The code runs as expected (similarly to serial) for a single worker, and gets roughly expected speedup for 2 and 4 workers, but only gets about 6x speedup for 8 workers, and does similarly if not worse and 16 and 32 workers. I have tried a variety of base cases and sizes of test cases, but none seem to improve the performance. Using a variety of performance measuring techniques (perf, PAPI) I have determined that the work in the base cases seems about constant. I believe that I should have enough parallelism and work in order to expect better speedup. Enabling cilk_profile tells me that the time spent in the system scheduler seems high as the workers only spend about 30% of there time doing work. If you disable the cilk_yield call in the scheduler, it seems like most of the time is spent on trying but failing to steal work.

I am running on x86_64 GNU/Linux non-hyperthreaded 32 cores of Intel(R) Xeon(R) CPU E5-4620 0 @ 2.20GHz with LLVM-Cilk.

I have also tried making the storage a 1 Dimensional array to increase locality but it does not change the performance. I can provide full code if needed as well as run any tests you think may help determine this issue or answer any clarification questions.

Thanks in Advance!

TimP · ‎06-17-2016

Could you compare against OpenMP, where you could try either to optimize scheduling and affinity or to approximate the scheduling expected from Cilk(tm) Plus? You might expect thread/worker affinity to be needed for scaling across CPUs, assuming that you have a 4-CPU platform. Intensive work stealing might not be an effective strategy when it is possible to schedule work and affinity in advance; a contrary expectation might be unrealistic.

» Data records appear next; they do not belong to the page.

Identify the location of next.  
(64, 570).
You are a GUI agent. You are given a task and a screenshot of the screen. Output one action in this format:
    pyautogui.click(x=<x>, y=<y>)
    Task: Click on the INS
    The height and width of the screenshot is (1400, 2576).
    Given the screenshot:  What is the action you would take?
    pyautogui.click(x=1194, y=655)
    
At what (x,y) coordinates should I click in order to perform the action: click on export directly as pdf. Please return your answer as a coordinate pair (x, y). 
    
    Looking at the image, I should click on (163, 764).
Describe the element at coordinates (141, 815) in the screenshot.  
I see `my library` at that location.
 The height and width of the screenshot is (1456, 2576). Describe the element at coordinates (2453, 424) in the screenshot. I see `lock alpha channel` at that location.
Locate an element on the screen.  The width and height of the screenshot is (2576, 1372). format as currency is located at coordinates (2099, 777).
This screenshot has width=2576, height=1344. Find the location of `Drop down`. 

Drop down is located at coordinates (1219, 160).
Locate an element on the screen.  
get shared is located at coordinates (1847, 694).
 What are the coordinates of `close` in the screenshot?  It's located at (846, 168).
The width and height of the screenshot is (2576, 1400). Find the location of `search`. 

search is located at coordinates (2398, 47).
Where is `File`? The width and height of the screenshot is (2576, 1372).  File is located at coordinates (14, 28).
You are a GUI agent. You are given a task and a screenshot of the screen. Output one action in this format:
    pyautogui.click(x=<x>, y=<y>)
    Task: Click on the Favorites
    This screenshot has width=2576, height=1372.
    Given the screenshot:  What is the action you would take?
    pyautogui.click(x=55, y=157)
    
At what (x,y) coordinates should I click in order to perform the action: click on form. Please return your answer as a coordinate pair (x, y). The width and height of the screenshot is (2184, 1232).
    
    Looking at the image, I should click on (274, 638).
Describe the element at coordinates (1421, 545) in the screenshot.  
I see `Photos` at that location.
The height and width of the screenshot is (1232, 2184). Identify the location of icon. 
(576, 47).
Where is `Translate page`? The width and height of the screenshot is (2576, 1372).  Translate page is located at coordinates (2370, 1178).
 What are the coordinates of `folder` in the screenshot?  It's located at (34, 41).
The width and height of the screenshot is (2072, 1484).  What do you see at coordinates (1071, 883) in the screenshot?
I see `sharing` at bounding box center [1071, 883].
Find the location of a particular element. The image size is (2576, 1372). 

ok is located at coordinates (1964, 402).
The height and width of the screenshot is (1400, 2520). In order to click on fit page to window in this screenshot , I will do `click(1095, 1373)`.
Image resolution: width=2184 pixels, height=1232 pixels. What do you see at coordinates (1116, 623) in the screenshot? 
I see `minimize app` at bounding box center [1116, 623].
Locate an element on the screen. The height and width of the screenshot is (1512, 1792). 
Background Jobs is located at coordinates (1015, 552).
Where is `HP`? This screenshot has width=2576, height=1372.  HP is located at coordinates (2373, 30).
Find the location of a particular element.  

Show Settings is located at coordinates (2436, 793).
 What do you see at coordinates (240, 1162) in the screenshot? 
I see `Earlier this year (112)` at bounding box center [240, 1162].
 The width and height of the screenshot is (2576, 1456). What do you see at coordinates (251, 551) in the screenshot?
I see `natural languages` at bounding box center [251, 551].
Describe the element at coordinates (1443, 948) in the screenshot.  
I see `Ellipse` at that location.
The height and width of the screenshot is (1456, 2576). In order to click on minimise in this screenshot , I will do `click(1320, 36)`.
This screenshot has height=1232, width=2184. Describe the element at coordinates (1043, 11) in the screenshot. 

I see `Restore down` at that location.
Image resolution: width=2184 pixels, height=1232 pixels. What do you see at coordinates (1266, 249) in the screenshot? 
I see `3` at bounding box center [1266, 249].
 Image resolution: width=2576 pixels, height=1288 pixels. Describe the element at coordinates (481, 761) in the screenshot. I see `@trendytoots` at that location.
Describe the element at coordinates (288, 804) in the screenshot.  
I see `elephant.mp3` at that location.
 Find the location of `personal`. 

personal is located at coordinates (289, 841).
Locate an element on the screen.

As you have a situation apparently involving potential cache line prefetch sharing among adjacent threads or workers, OMP_PROC_BIND=close might improve performance.

The E5 4-CPU platform can be frustrating when attempting to scale a threading performance model across CPUs. Customers tend not to read the fine print when deploying these (not even noticing that it is a NUMA platform). It may be better suited to a multi-level parallelism model using a distributed memory model such as MPI to run an independent process on each CPU.

jimdempseyatthecove · ‎06-17-2016

The problem with scaling you are observing with LCDSsectsolve is that the compute section has very little computation as compared to memory fetch and store. IOW the function is memory bandwidth limited.

*** Also, more importantly ***

Due to temporal requirements, the algorithm as written cannot be parallelized (and produce the correct result).

The stor=... values are dependent upon prior (iteration) written elements to stor.

Jim Dempsey